### Provided records
※ ※ ※
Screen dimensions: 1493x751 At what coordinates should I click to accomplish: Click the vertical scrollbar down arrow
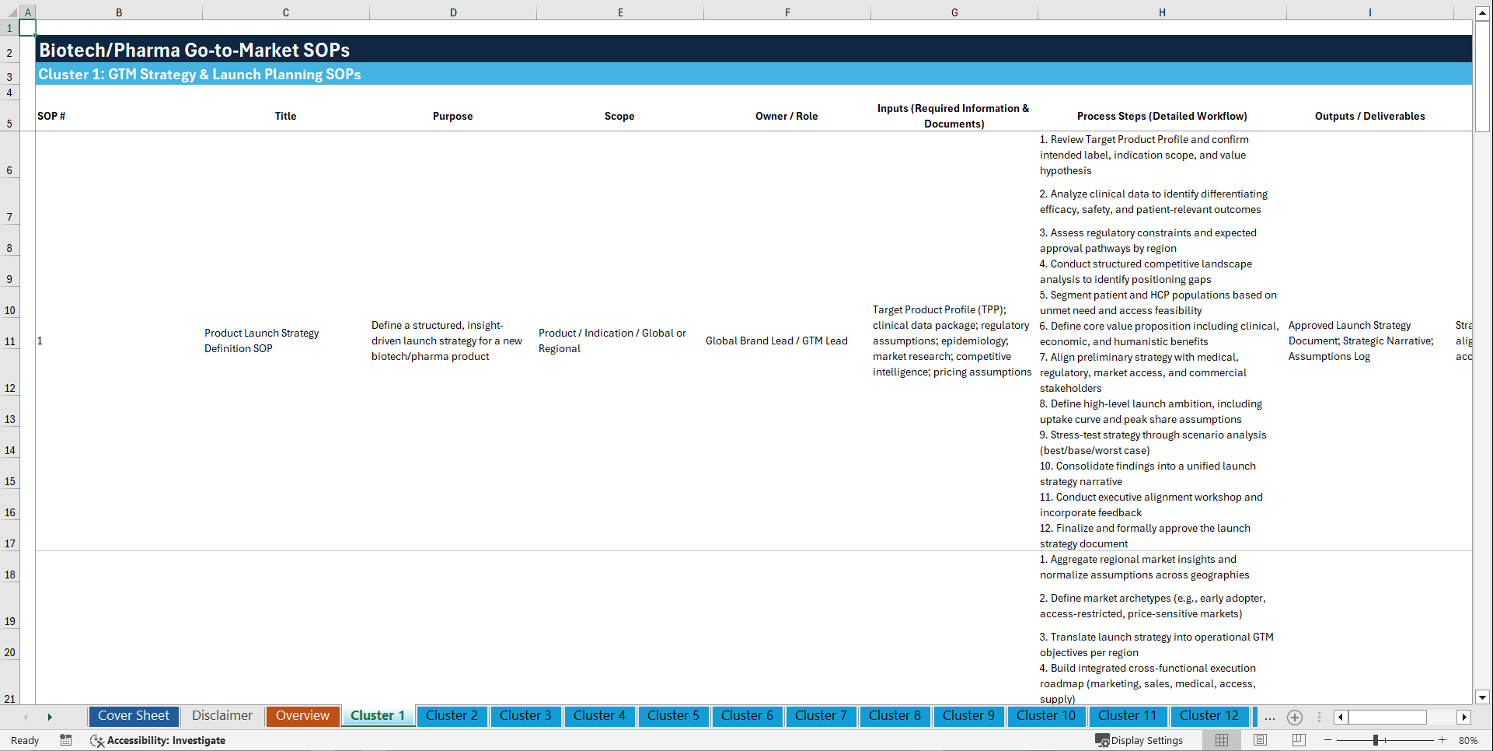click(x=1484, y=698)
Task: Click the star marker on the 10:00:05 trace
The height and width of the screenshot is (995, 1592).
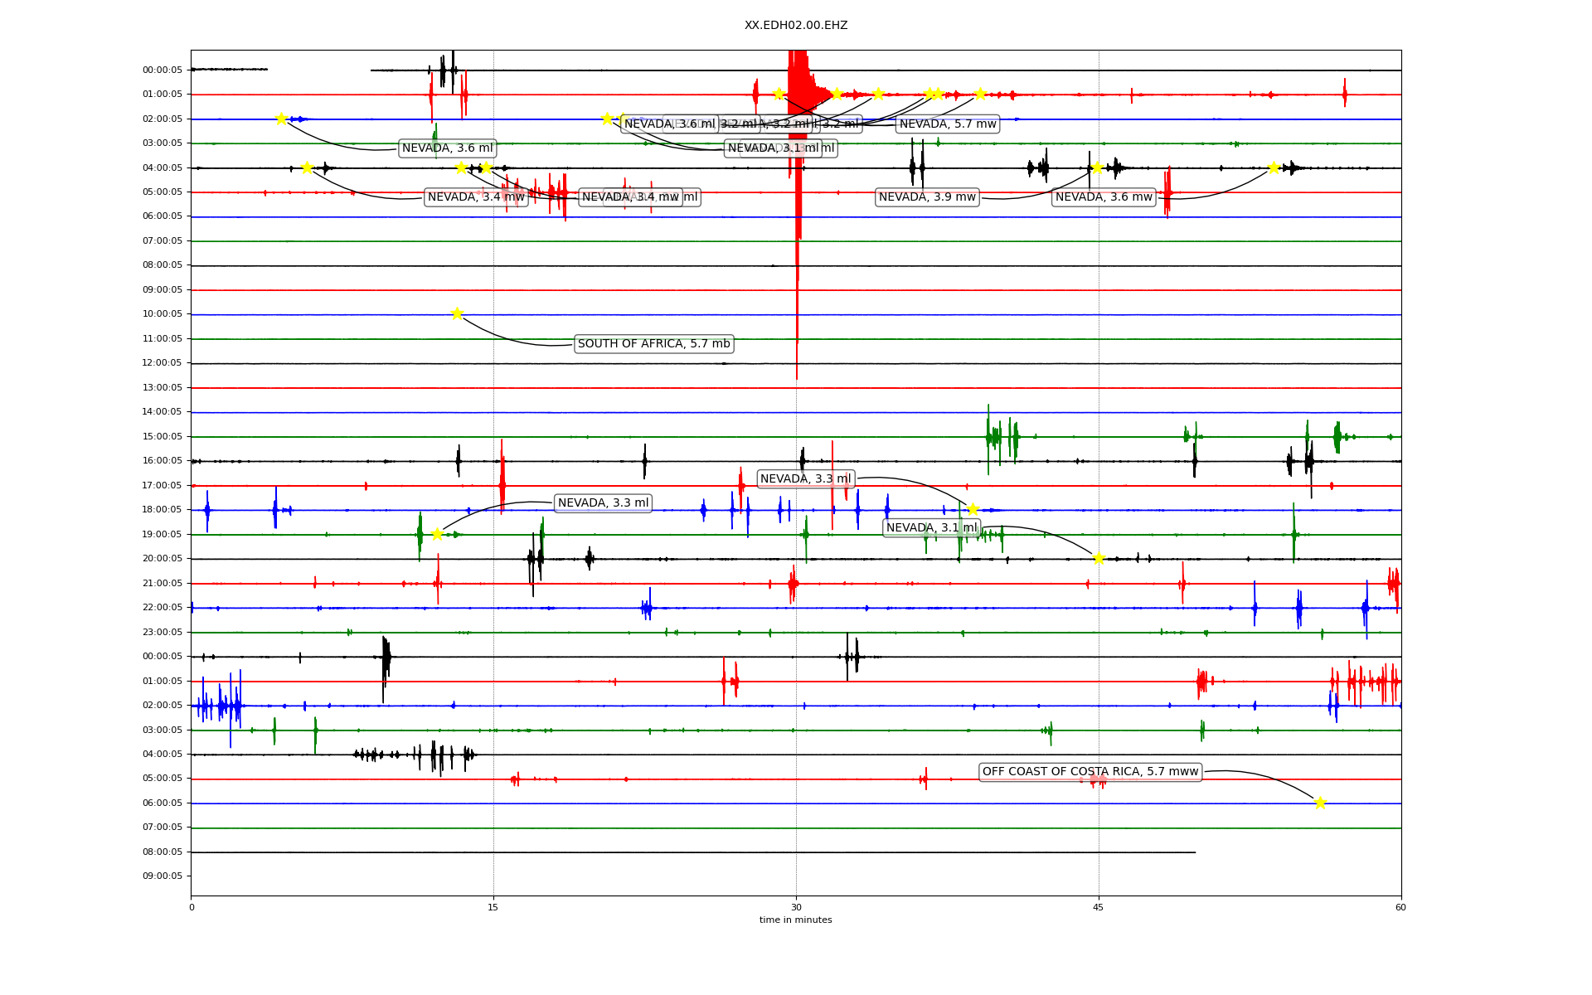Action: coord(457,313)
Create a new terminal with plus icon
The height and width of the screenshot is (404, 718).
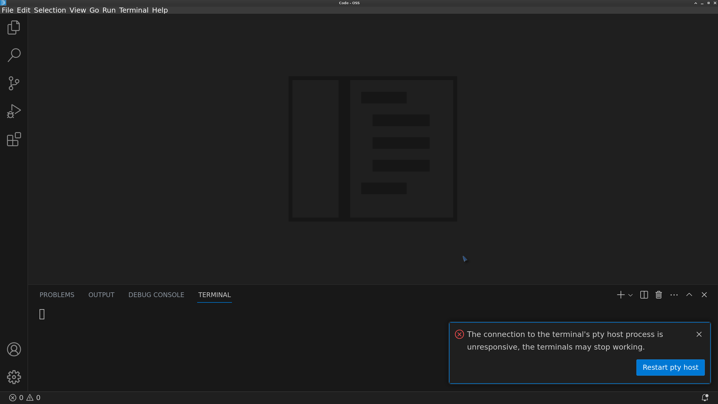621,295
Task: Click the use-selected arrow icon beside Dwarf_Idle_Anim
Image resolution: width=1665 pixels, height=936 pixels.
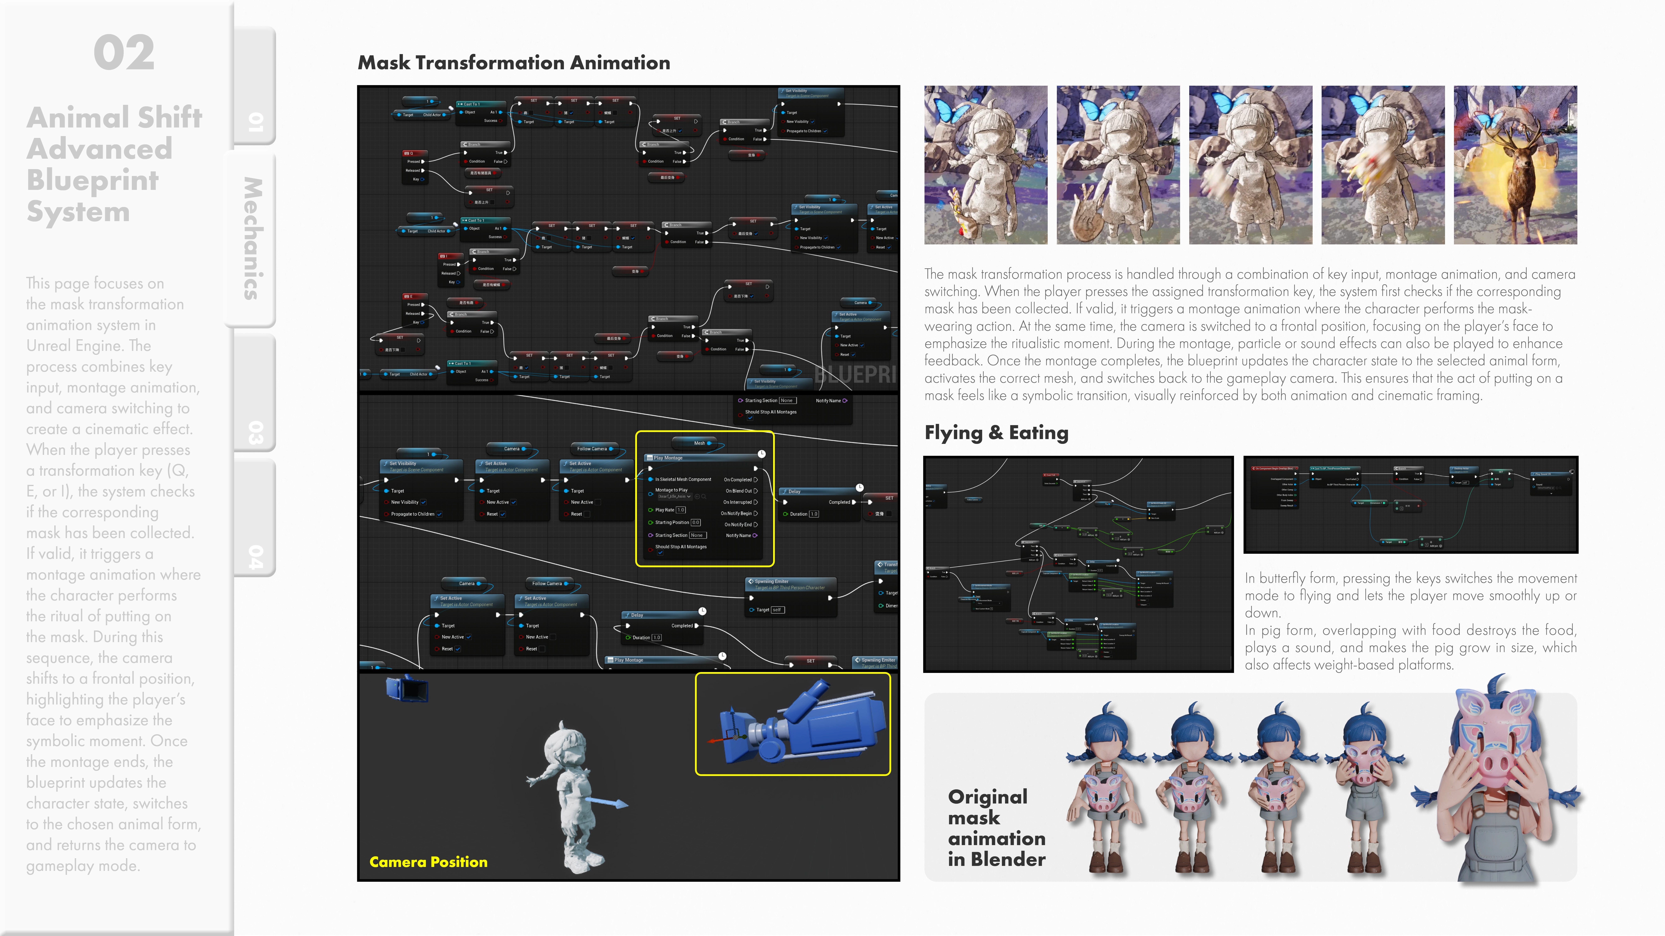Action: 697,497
※ ※ ※
### To do
Provide the number of lines in the entries above on which the string "Task" is found, and no other text.

### Result of this exercise
2